■ **TÂCHES À FAIRE**:
1. Répondez aux questions suivantes d'après le texte sur les rillettes.
(a) Quels plats aux rillettes de porc sont envisagés au début ?
(b) Dans quels lieux les rillettes de Tours sont-elles cherchées ?
(c) Selon le texte, dans quelle région les rillettes de porc sont-elles nées ?
2. Recopiez, s'il vous plaît, la partie du texte sur les rillettes qui s'ouvre sur les mots « L’autre jour, je » et se clôt sur les mots « pas au Mans ! ».

■ **TEXTE FOURNI**:
L’autre jour, je me dis comme ça que je ferai bien une tarte, une tourte ou une quiche aux rillettes de porc… Je regarde sur le ouaibe ce qui peut bien exister sur le sujet… Et je tombe sur une recette qui dit d’utiliser moitié rillettes du Mans et moitié rillettes de Tours et d’autres qui ne mettent que des rillettes de Tours…
Bon je cherche chez mes charcutiers et magasins d’alimentation des rillettes de Tours : nada ! Personne ne connaît…
Car, en France, si tout le monde connaît aujourd’hui les rillettes du Mans qui connaît les rillettes de Tours, à part les Tourangeaux ? Et pourtant, après enquête détaillée, façon recette du dredi, j’ai appris à 65 ans que les rillettes de porc étaient nées en Touraine et pas au Mans !

■ **DONNÉES ENREGISTRÉES**:
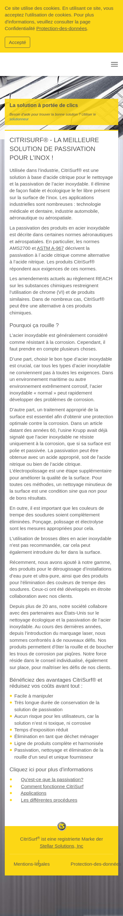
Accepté (17, 42)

■ **LISTE DES CORRIGÉS**:
1.
(a) Une tarte, une tourte ou une quiche.
(b) Chez les charcutiers et les magasins d'alimentation.
(c) En Touraine.

2.
L’autre jour, je me dis comme ça que je ferai bien une tarte, une tourte ou une quiche aux rillettes de porc… Je regarde sur le ouaibe ce qui peut bien exister sur le sujet… Et je tombe sur une recette qui dit d’utiliser moitié rillettes du Mans et moitié rillettes de Tours et d’autres qui ne mettent que des rillettes de Tours…
Bon je cherche chez mes charcutiers et magasins d’alimentation des rillettes de Tours : nada ! Personne ne connaît…
Car, en France, si tout le monde connaît aujourd’hui les rillettes du Mans qui connaît les rillettes de Tours, à part les Tourangeaux ? Et pourtant, après enquête détaillée, façon recette du dredi, j’ai appris à 65 ans que les rillettes de porc étaient nées en Touraine et pas au Mans !